Data supplied -

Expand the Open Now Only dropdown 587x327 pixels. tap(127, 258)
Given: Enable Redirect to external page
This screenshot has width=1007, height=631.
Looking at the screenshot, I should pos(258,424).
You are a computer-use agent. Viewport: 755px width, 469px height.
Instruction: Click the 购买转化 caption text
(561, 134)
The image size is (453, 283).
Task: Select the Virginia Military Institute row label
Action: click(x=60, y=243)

==

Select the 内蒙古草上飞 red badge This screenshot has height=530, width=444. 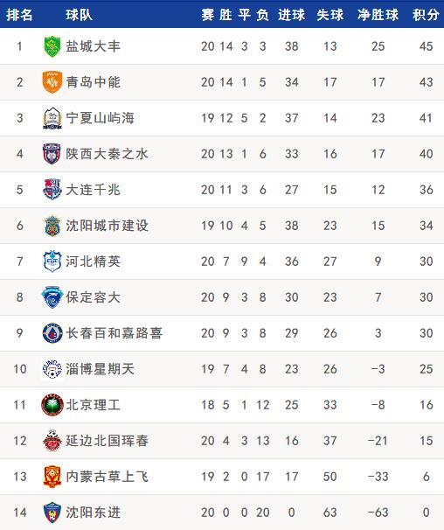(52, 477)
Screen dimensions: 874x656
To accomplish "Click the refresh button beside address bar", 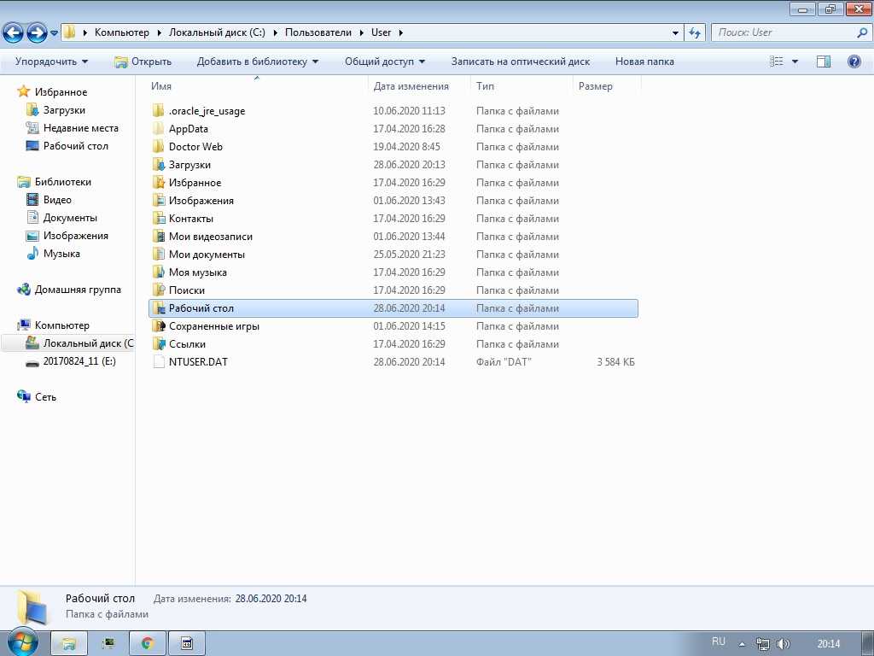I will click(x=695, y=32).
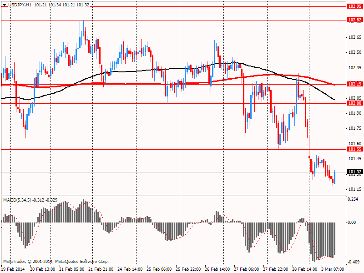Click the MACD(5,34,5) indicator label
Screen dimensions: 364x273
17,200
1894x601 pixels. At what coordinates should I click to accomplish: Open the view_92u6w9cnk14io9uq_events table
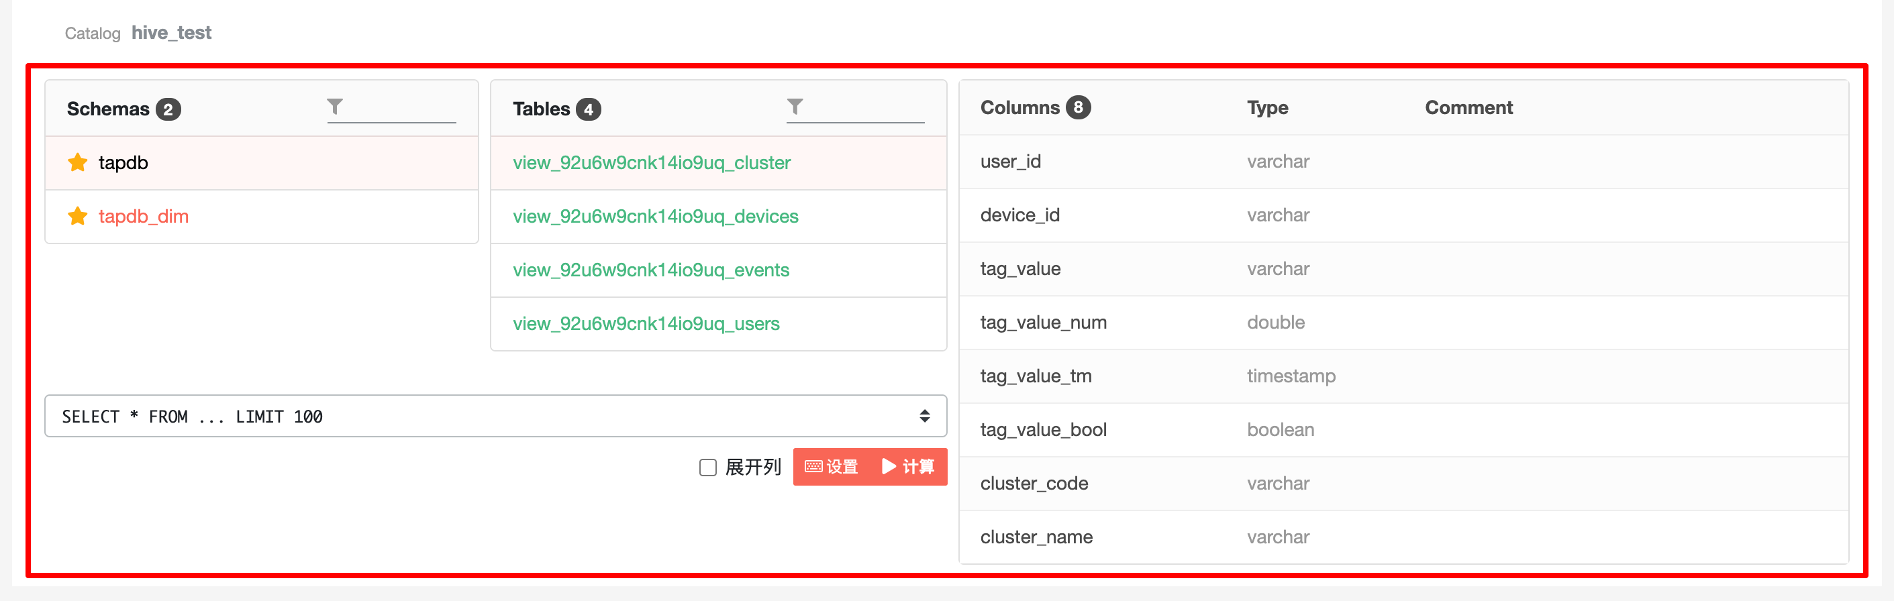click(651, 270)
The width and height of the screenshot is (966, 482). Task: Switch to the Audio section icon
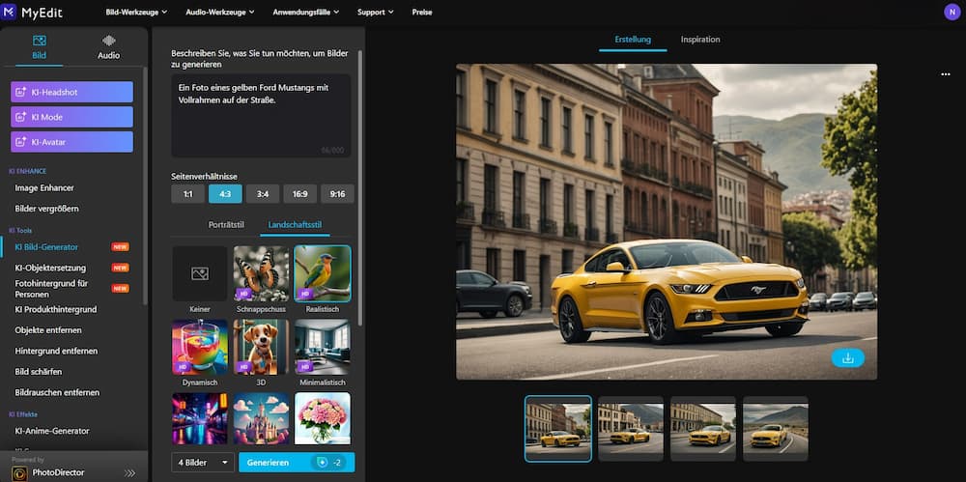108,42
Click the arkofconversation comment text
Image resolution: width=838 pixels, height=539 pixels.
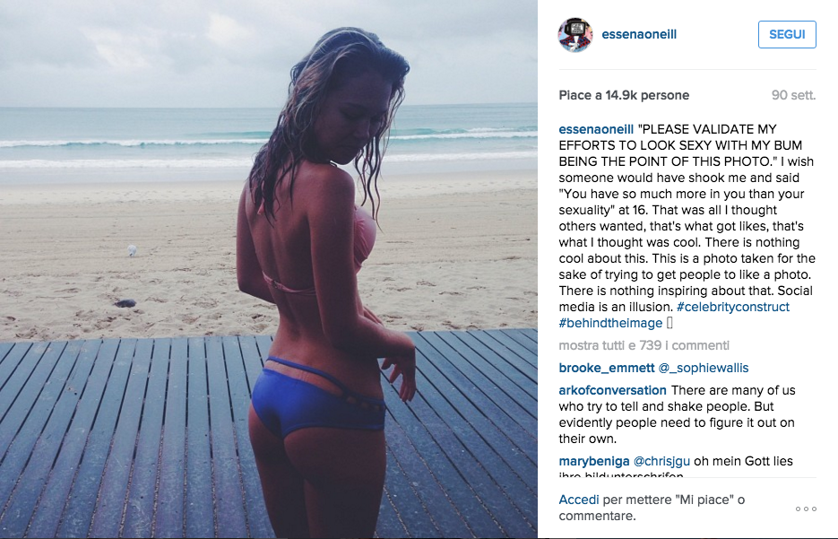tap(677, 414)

---

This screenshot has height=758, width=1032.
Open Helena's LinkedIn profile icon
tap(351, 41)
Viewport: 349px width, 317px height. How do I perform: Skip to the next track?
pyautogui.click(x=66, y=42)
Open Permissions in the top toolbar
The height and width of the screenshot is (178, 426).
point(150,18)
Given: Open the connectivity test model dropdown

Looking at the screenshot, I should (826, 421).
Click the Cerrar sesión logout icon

What is required -
Rewrite the material starting at the line that contains "Open Permissions in the top toolbar" and ending at the line that contains "Click the Cerrar sesión logout icon", replacing "dropdown" with "menu" and leaving everything else unchanged. Give only those lines.

The answer -
Open Permissions in the top toolbar
The height and width of the screenshot is (178, 426).
point(150,18)
Given: Open the connectivity test model menu

Looking at the screenshot, I should (826, 421).
Click the Cerrar sesión logout icon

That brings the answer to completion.